FIG. 5 is a flow chart of an optical device monitoring and calibration method according to an embodiment of the invention.
Detailed Description
The technical solutions in the embodiments of the present application will be clearly and completely described below with reference to the drawings in the embodiments of the present application, and it is obvious that the described embodiments are only a part of the embodiments of the present application, and not all of the embodiments. All other embodiments, which can be derived by a person skilled in the art from the embodiments given herein without making any creative effort, shall fall within the protection scope of the present application.
In the description of the present application, it is to be understood that the terms "center", "longitudinal", "lateral", "length", "width", "thickness", "upper", "lower", "front", "rear", "left", "right", "vertical", "horizontal", "top", "bottom", "inner", "outer", and the like indicate orientations or positional relationships based on those shown in the drawings, and are used merely for convenience of description and for simplicity of description, and do not indicate or imply that the referenced device or element must have a particular orientation, be constructed in a particular orientation, and be operated, and thus should not be considered as limiting the present application. Furthermore, the terms "first", "second" and "first" are used for descriptive purposes only and are not to be construed as indicating or implying relative importance or implicitly indicating the number of technical features indicated. Thus, a feature defined as "first" or "second" may explicitly or implicitly include one or more features. In the description of the present application, "a plurality" means two or more unless specifically limited otherwise.

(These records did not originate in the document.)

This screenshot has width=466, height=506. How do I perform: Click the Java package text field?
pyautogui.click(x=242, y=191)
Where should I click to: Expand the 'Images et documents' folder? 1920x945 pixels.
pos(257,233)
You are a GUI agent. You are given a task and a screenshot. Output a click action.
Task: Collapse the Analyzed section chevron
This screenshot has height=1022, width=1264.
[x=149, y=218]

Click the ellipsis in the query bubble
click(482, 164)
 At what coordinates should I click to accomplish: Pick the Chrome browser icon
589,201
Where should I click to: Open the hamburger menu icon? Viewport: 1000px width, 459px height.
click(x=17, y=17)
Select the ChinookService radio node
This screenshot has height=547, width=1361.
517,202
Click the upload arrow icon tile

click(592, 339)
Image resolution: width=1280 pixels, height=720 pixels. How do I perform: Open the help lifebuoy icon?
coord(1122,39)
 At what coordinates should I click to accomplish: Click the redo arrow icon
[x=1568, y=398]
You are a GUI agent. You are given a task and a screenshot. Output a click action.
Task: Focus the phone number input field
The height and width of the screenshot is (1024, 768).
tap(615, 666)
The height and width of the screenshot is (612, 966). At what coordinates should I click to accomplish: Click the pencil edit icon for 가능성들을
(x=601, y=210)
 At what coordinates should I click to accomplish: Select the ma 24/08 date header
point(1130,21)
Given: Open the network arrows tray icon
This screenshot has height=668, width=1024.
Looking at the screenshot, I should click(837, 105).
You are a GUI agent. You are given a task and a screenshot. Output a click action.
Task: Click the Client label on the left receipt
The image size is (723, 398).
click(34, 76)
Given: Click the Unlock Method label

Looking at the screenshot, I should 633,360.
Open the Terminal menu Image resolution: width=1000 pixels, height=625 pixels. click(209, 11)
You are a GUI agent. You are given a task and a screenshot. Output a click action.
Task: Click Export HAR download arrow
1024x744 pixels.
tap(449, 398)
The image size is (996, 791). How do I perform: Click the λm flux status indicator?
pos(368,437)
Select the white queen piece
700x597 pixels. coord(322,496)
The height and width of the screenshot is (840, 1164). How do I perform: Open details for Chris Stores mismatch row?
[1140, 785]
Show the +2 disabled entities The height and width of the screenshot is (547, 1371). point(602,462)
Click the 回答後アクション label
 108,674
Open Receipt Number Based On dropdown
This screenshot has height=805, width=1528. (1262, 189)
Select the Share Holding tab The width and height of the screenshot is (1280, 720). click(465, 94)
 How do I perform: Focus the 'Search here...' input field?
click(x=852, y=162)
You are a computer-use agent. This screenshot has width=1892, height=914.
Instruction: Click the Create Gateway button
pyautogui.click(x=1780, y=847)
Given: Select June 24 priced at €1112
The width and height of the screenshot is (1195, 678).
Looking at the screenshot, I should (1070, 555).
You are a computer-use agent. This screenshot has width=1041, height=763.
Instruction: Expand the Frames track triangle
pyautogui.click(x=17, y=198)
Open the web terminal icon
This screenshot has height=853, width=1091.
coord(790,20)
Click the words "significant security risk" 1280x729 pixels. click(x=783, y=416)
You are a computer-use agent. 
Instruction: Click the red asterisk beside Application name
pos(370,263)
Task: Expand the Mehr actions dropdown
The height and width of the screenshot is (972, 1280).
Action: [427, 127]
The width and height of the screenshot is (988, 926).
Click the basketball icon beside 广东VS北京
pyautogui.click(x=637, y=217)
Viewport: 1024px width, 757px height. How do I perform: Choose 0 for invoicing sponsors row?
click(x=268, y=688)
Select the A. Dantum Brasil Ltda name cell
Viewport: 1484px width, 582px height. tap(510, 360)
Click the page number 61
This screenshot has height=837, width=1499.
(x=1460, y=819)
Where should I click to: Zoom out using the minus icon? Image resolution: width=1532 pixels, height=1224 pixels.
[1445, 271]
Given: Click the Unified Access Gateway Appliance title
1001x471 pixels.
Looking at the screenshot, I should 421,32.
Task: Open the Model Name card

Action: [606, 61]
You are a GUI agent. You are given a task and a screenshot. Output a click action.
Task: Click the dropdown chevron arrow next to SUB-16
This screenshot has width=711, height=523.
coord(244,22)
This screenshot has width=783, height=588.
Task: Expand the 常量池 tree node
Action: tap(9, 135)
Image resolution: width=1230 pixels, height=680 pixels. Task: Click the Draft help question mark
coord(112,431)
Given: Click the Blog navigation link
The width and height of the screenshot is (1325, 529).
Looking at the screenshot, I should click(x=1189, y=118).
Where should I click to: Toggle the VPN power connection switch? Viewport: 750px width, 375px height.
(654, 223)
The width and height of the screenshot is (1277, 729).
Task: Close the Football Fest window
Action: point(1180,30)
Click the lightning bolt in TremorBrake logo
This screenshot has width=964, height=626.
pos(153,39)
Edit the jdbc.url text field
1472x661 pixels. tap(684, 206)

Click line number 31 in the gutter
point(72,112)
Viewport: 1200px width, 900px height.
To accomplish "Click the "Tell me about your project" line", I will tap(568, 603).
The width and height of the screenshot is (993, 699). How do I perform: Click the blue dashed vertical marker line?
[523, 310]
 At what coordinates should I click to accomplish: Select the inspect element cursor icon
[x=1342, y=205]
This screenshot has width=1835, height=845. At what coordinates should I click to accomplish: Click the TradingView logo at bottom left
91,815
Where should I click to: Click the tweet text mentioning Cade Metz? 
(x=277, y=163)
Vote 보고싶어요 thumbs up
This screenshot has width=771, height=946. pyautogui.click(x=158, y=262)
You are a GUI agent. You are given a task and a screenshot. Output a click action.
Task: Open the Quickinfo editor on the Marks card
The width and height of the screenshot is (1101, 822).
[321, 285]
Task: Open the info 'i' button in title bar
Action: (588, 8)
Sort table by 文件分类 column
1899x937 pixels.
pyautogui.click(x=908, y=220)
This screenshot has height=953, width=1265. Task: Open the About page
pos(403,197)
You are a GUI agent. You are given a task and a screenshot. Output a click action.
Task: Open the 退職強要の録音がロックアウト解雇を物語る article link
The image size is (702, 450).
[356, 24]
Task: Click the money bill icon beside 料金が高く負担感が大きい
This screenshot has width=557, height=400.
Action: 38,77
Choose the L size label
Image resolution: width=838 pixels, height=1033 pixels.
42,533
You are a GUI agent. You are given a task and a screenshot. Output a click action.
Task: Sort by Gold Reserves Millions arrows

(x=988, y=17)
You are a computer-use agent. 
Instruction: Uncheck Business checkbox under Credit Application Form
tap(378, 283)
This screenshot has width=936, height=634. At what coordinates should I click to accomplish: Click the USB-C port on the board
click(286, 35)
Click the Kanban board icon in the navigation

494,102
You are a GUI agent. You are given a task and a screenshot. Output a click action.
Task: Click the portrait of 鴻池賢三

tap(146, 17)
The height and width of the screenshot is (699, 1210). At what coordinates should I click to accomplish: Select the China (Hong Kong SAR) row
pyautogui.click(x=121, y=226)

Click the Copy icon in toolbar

In this application, the word "exemplary" is used to mean "serving as an example, instance, or illustration. Any embodiment described herein as "exemplary" is not necessarily to be construed as preferred or advantageous over other embodiments. The following description is presented to enable any person skilled in the art to make and use the application. In the following description, details are set forth for the purpose of explanation. It will be apparent to one of ordinary skill in the art that the present application may be practiced without these specific details. In other instances, well-known structures and processes are not set forth in detail in order to avoid obscuring the description of the present application with unnecessary detail. Thus, the present application is not intended to be limited to the embodiments shown, but is to be accorded the widest scope consistent with the principles and features disclosed herein.
In addition, the technical features involved in the different embodiments of the present invention described below may be combined with each other as long as they do not conflict with each other.
In this embodiment, an optical device monitoring and calibrating system is provided, which may be used for optical device monitoring and calibrating, for example, an apparatus for monitoring loss of an optical device, fig. 1 is a schematic diagram of an optical device monitoring and calibrating system according to an embodiment of the present invention, as shown in fig. 1, including: an optical device under test and a monitoring device.
The optical device to be tested is connected with an input waveguide and an output waveguide. The input waveguide and the output waveguide enable the optical signal to be input into the optical device to be tested, and the optical signal can be output from the optical device to be tested, so that the monitoring and calibration of the optical device to be tested are facilitated.
The monitoring device includes a first monitoring waveguide and a second monitoring waveguide. The first monitoring waveguide is provided with an input grating for inputting an optical signal. The second monitoring waveguide is provided with an output grating for outputting optical signals. Specifically, the monitoring signal is input through the input grating, and is output through the output grating after passing through the optical device to be detected, so that the monitoring signal can be input into the optical device to be detected through the monitoring device so as to realize monitoring and calibration of the optical device to be detected.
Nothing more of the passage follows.